Home Cultura Un invito agli studenti di Cinisi: incontriamoci in Biblioteca!

Un invito agli studenti di Cinisi: incontriamoci in Biblioteca!

“Incontriamoci in Biblioteca: un posto per leggere, ascoltare, immaginare, ricordare!”: questo è il titolo del progetto ideato dalla bibliotecaria comunale, Dott. ssa Mangiapane, rivolto agli alunni delle classi III , IV e V della Scuola Elementare e delle I e II della Scuola Media.

Cinisi, 19 Maggio 2016. Il progetto “Incontriamoci in Biblioteca”, già attivo da circa dieci anni, seppur con le dovute pause, è nuovamente partito! Tramite esso gli alunni dell’Istituto Comprensivo di Cinisi sono chiamati a seguire delle vere e proprie lezioni “speciali” presso i locali della Biblioteca Comunale, anche per conoscerne i servizi offerti.

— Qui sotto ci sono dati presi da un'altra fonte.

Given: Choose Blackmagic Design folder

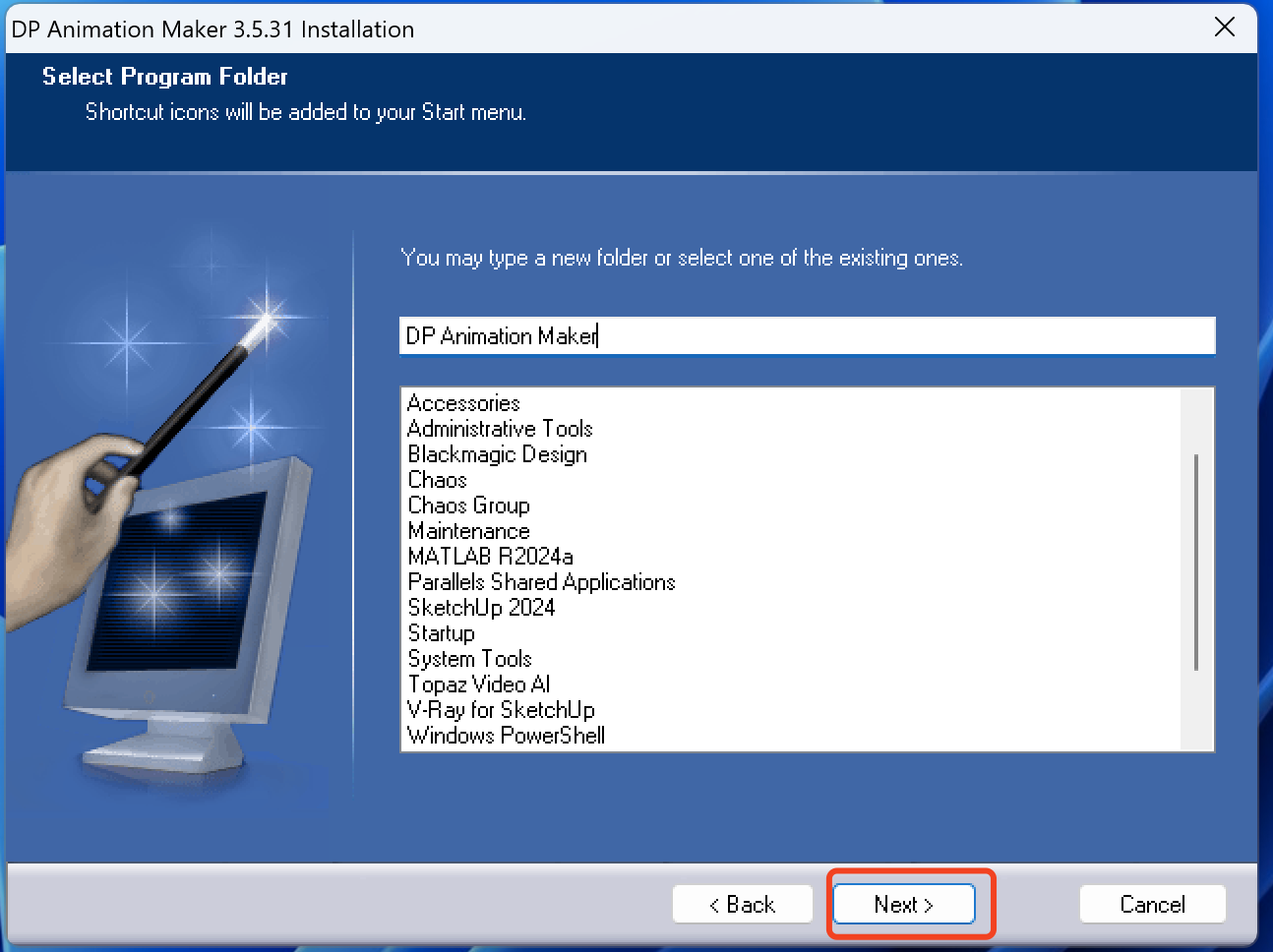Looking at the screenshot, I should tap(497, 454).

I temi trattati riguardano soprattutto la storia di Cinisi ma non si limitano ad essa: qualsiasi argomento o lettura che possa stimolare l’immaginazione e la creatività dei ragazzi o che possa offrire spunti di riflessione diviene parte della “chiacchierata a tu per tu” fra studenti, personale di biblioteca e – perché no – anche la Biblioteca stessa.

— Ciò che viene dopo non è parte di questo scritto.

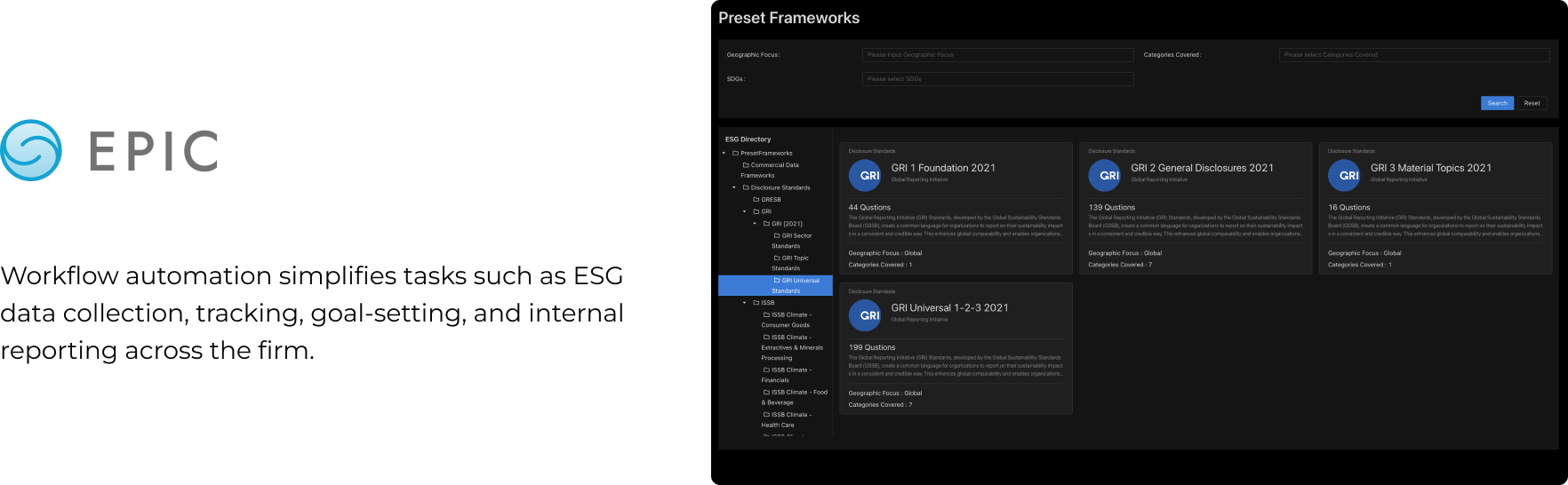This screenshot has height=485, width=1568.
Task: Click the folder icon beside GRI Sector Standards
Action: [x=777, y=236]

Alla base del progetto, come ci racconta la Dottoressa Mangiapane, sta la convinzione che la cultura sia in grado di smuovere le coscienze, di stimolare qualsiasi cambiamento, anche economico, e che forza delle mente rende liberi.

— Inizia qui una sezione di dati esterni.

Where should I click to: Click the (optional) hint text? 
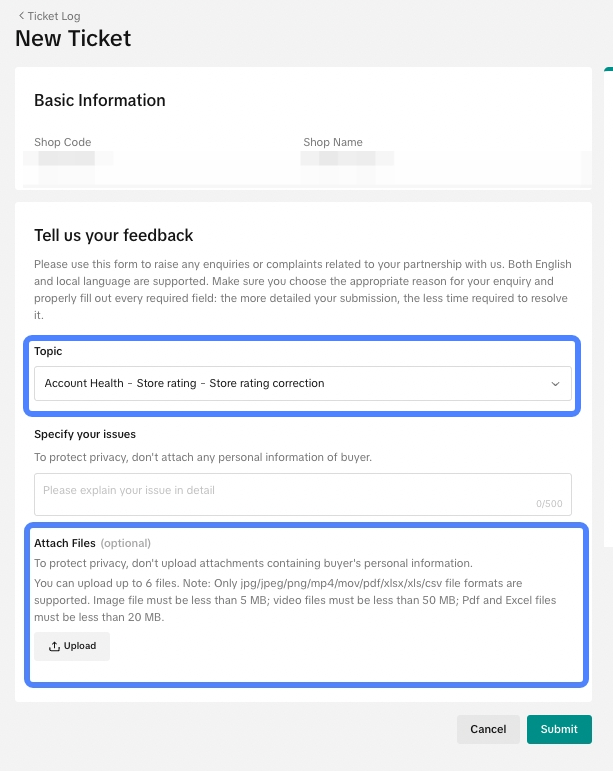point(126,543)
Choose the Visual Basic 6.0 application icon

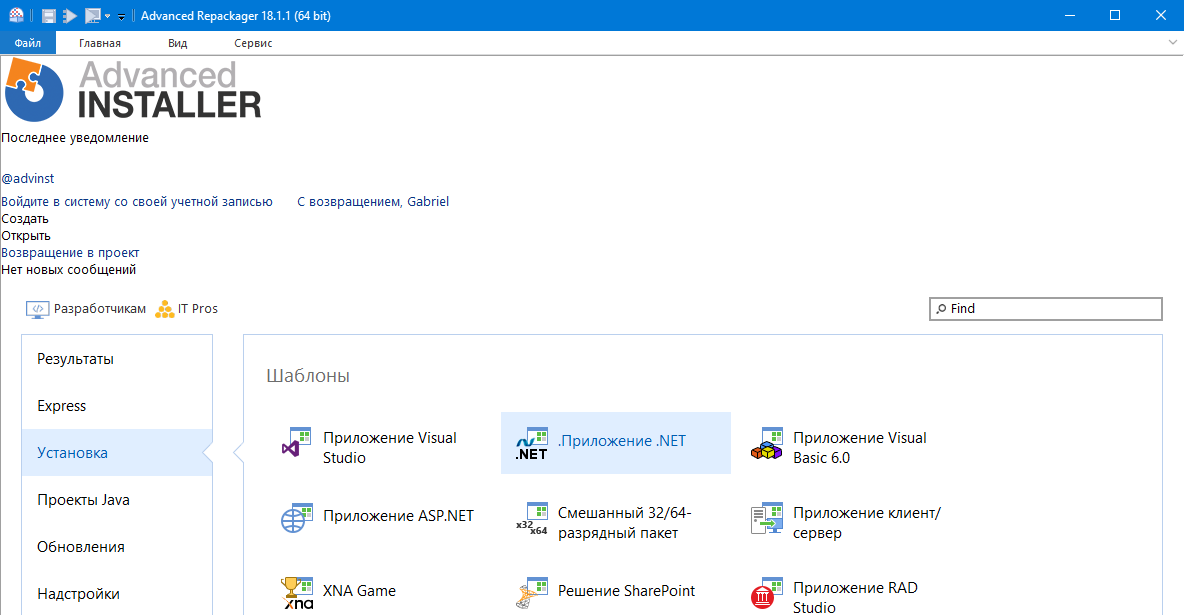[x=766, y=443]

Oggi abbiamo la responsabilità di educare le nuove leve. Non importa tanto l’utilizzo consapevole degli strumenti biblio-economici: la storia è importante, la storia di Cinisi e dei protagonisti che ne hanno fatto parte, come Peppino Impastato. Iniziamo a capire da dove veniamo per costruire chi siamo“, afferma la Dottoressa Mangiapane, che continua:

Gli studenti di oggi sono curiosi e si pongono domande, la loro sensibilità va incanalata, la loro curiosità sollecitata. In un’ora di lezione, presso i locali della Biblioteca, ed in passato anche presso l’aula consiliare intitolata a Peppino Impastato, o presso l’archivio storico, si abituano i ragazzi ad orientarsi meglio anche nella conoscenza della vita di paese e, perchè no, anche nella consultazione degli atti amministrativi. Bisogna toccare le corde giuste e catturare la loro attenzione“.

E il risultato arricchisce tutti, insegnanti ed alunni, chi segue da spettatore e chi da protagonista.